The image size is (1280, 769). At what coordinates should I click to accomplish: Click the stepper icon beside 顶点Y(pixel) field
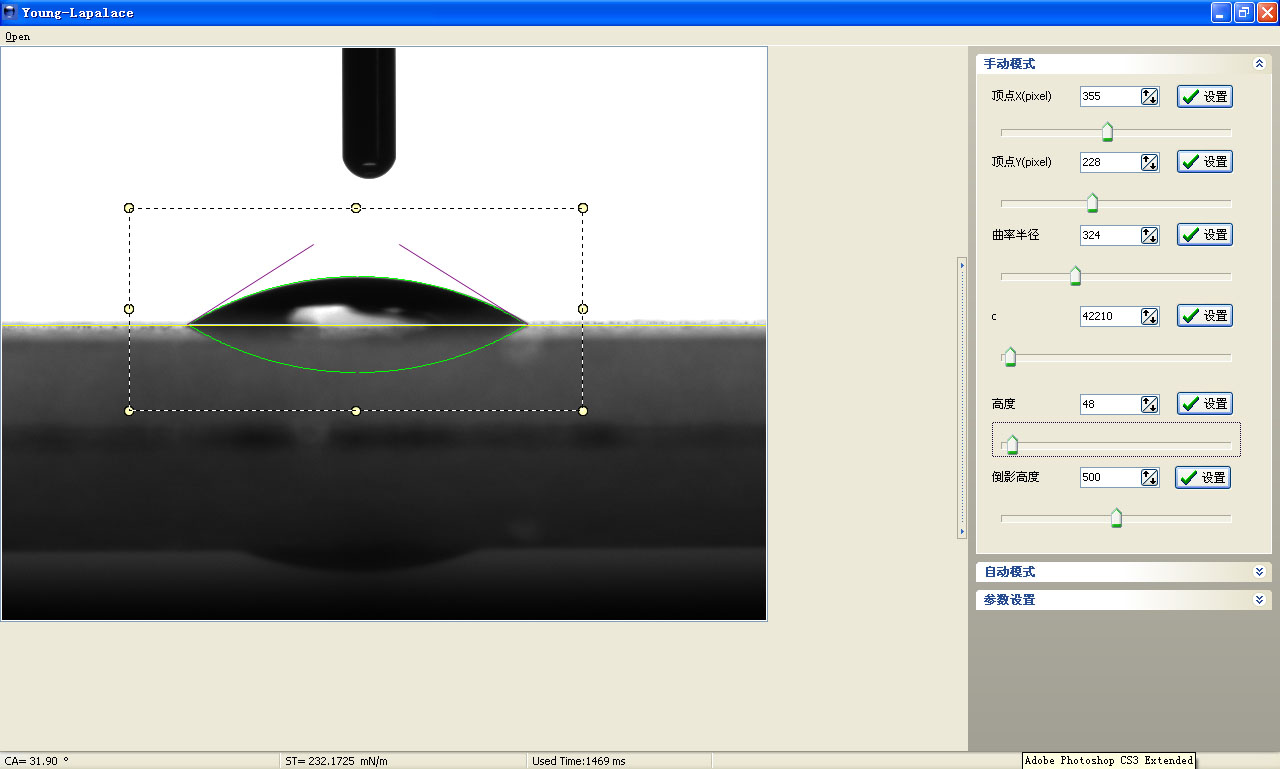click(x=1149, y=162)
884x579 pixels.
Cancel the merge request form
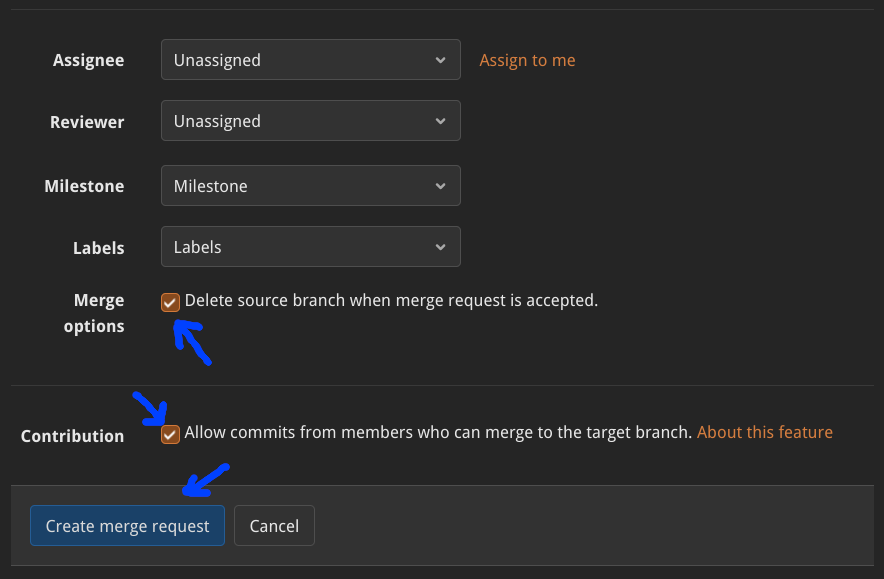(274, 526)
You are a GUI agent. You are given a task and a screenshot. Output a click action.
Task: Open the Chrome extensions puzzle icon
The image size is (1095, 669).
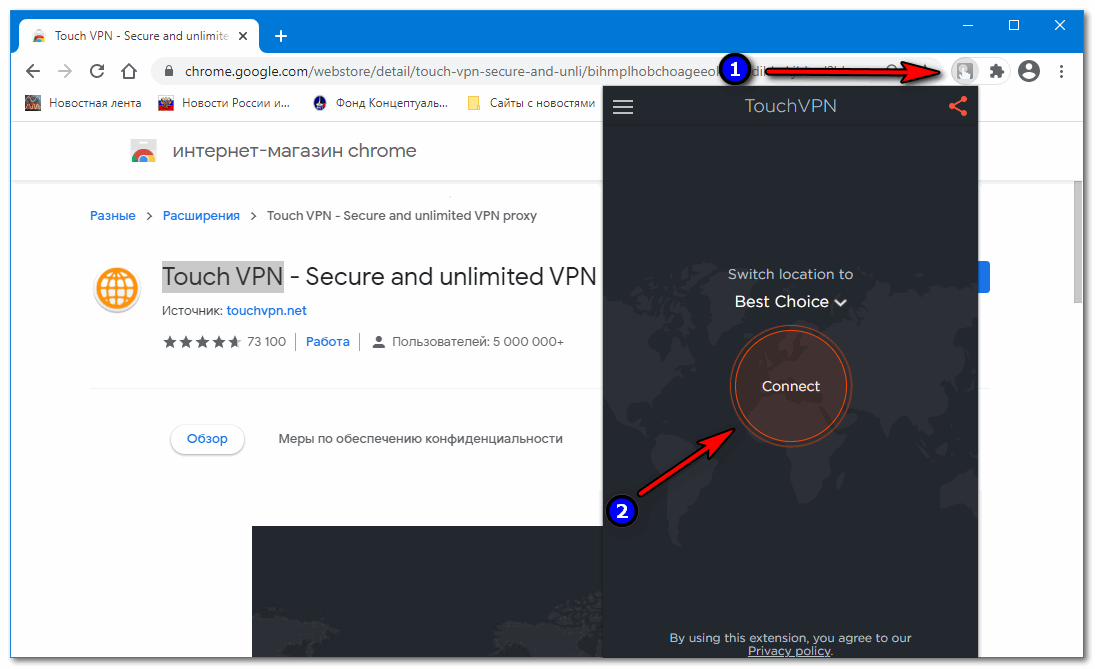[996, 71]
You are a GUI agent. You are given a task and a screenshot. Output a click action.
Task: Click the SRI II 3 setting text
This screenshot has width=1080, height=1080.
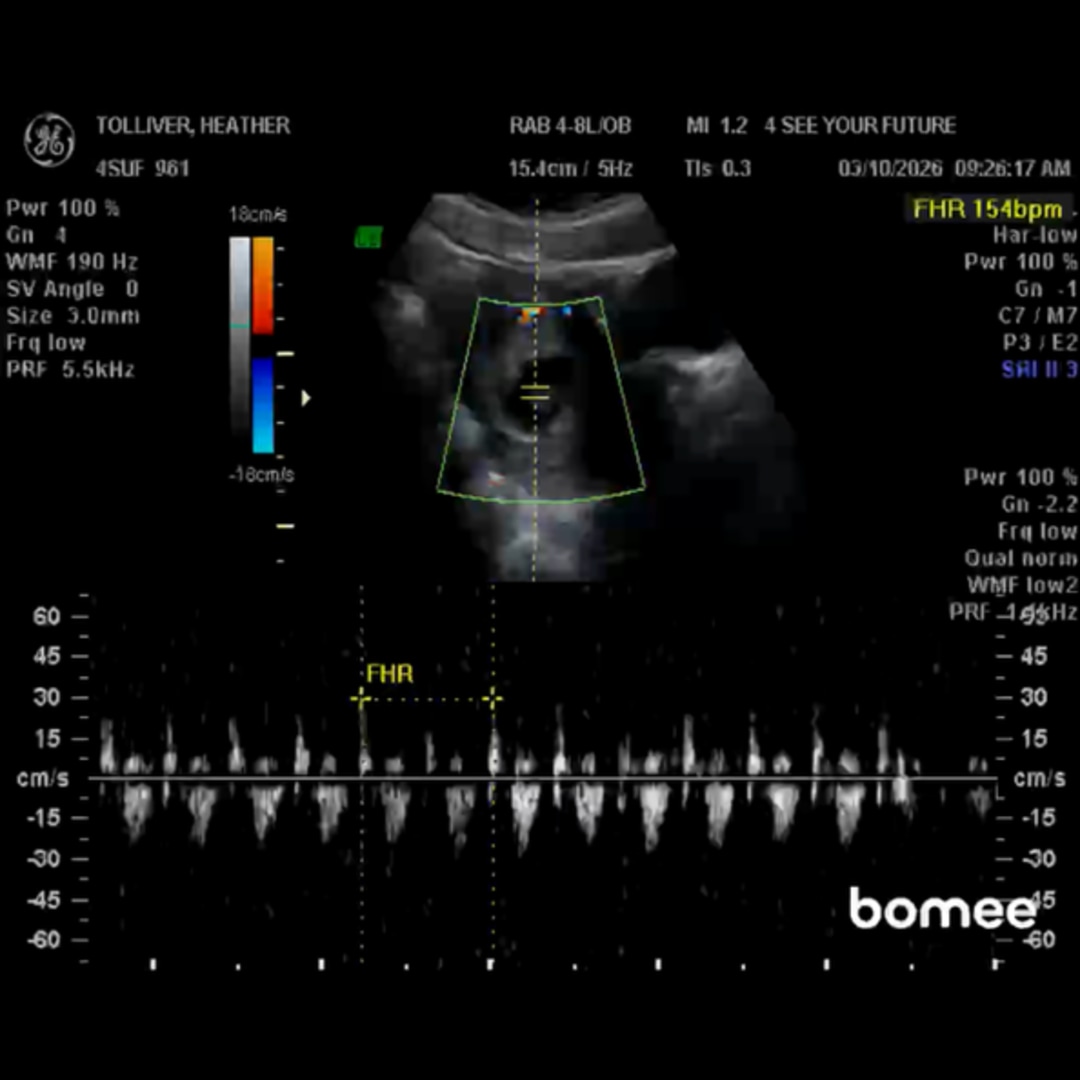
——
DIRECTIONS –
Copy out exactly the lines that begin at the line with "884x579 pixels." and end at the final line of the entries above. Leave out the pictures.

ANSWER BELOW –
884x579 pixels.
Cancel the merge request form
(274, 526)
You are a GUI agent. You are given a task and a screenshot. Output a click action.
Task: Open the Chrome extensions puzzle icon
The image size is (1095, 669).
[996, 71]
You are a GUI agent. You are given a task and a screenshot. Output a click action.
Task: Click the SRI II 3 setting text
This screenshot has width=1080, height=1080.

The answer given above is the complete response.